== Entries supplied ==

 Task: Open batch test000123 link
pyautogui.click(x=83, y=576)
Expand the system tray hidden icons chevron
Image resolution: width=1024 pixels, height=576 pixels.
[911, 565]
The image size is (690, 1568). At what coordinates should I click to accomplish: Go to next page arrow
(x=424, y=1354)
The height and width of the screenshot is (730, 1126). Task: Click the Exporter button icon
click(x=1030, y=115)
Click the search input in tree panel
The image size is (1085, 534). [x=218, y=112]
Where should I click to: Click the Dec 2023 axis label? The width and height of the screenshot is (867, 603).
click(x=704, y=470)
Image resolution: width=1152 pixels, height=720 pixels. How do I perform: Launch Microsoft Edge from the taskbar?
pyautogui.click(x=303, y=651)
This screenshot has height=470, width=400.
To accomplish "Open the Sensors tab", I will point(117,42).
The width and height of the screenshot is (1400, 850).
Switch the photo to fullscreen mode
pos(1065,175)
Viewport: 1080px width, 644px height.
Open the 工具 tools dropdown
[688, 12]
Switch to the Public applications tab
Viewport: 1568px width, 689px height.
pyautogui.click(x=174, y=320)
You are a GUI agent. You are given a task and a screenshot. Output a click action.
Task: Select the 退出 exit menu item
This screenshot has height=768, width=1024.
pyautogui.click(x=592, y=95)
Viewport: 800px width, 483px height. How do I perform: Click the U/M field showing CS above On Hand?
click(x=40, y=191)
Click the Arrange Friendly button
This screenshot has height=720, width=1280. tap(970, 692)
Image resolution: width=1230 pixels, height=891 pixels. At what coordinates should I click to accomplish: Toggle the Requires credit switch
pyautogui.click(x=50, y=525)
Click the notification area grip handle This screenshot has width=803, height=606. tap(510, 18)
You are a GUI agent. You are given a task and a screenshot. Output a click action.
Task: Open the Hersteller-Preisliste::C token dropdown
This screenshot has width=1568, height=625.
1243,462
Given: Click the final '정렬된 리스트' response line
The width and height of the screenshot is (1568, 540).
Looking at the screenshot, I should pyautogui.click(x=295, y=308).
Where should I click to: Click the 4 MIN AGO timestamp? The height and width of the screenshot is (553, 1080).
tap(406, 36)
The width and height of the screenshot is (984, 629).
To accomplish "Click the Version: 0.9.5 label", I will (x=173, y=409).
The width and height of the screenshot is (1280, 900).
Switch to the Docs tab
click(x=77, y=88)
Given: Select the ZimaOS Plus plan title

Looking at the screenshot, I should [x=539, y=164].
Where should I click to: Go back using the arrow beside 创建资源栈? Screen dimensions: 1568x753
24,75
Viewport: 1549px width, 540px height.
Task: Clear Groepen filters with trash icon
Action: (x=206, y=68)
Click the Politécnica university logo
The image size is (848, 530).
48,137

===

▸ **Assignment**
Every entry shown above should be written out again without a single difference.

▸ **Written response**
 Task: Open batch test000123 link
pyautogui.click(x=83, y=576)
Expand the system tray hidden icons chevron
Image resolution: width=1024 pixels, height=576 pixels.
[911, 565]
The image size is (690, 1568). At what coordinates should I click to accomplish: Go to next page arrow
(x=424, y=1354)
The height and width of the screenshot is (730, 1126). Task: Click the Exporter button icon
click(x=1030, y=115)
Click the search input in tree panel
The image size is (1085, 534). [x=218, y=112]
Where should I click to: Click the Dec 2023 axis label? The width and height of the screenshot is (867, 603).
click(x=704, y=470)
Image resolution: width=1152 pixels, height=720 pixels. How do I perform: Launch Microsoft Edge from the taskbar?
pyautogui.click(x=303, y=651)
This screenshot has height=470, width=400.
To accomplish "Open the Sensors tab", I will point(117,42).
The width and height of the screenshot is (1400, 850).
Switch the photo to fullscreen mode
pos(1065,175)
Viewport: 1080px width, 644px height.
Open the 工具 tools dropdown
[688, 12]
Switch to the Public applications tab
Viewport: 1568px width, 689px height.
pyautogui.click(x=174, y=320)
You are a GUI agent. You are given a task and a screenshot. Output a click action.
Task: Select the 退出 exit menu item
This screenshot has height=768, width=1024.
pyautogui.click(x=592, y=95)
Viewport: 800px width, 483px height. How do I perform: Click the U/M field showing CS above On Hand?
click(x=40, y=191)
Click the Arrange Friendly button
This screenshot has height=720, width=1280. tap(970, 692)
Image resolution: width=1230 pixels, height=891 pixels. At what coordinates should I click to accomplish: Toggle the Requires credit switch
pyautogui.click(x=50, y=525)
Click the notification area grip handle This screenshot has width=803, height=606. tap(510, 18)
You are a GUI agent. You are given a task and a screenshot. Output a click action.
Task: Open the Hersteller-Preisliste::C token dropdown
This screenshot has width=1568, height=625.
1243,462
Given: Click the final '정렬된 리스트' response line
The width and height of the screenshot is (1568, 540).
Looking at the screenshot, I should pyautogui.click(x=295, y=308).
Where should I click to: Click the 4 MIN AGO timestamp? The height and width of the screenshot is (553, 1080).
tap(406, 36)
The width and height of the screenshot is (984, 629).
To accomplish "Click the Version: 0.9.5 label", I will (x=173, y=409).
The width and height of the screenshot is (1280, 900).
Switch to the Docs tab
click(x=77, y=88)
Given: Select the ZimaOS Plus plan title

Looking at the screenshot, I should [x=539, y=164].
Where should I click to: Go back using the arrow beside 创建资源栈? Screen dimensions: 1568x753
24,75
Viewport: 1549px width, 540px height.
Task: Clear Groepen filters with trash icon
Action: (x=206, y=68)
Click the Politécnica university logo
The image size is (848, 530).
48,137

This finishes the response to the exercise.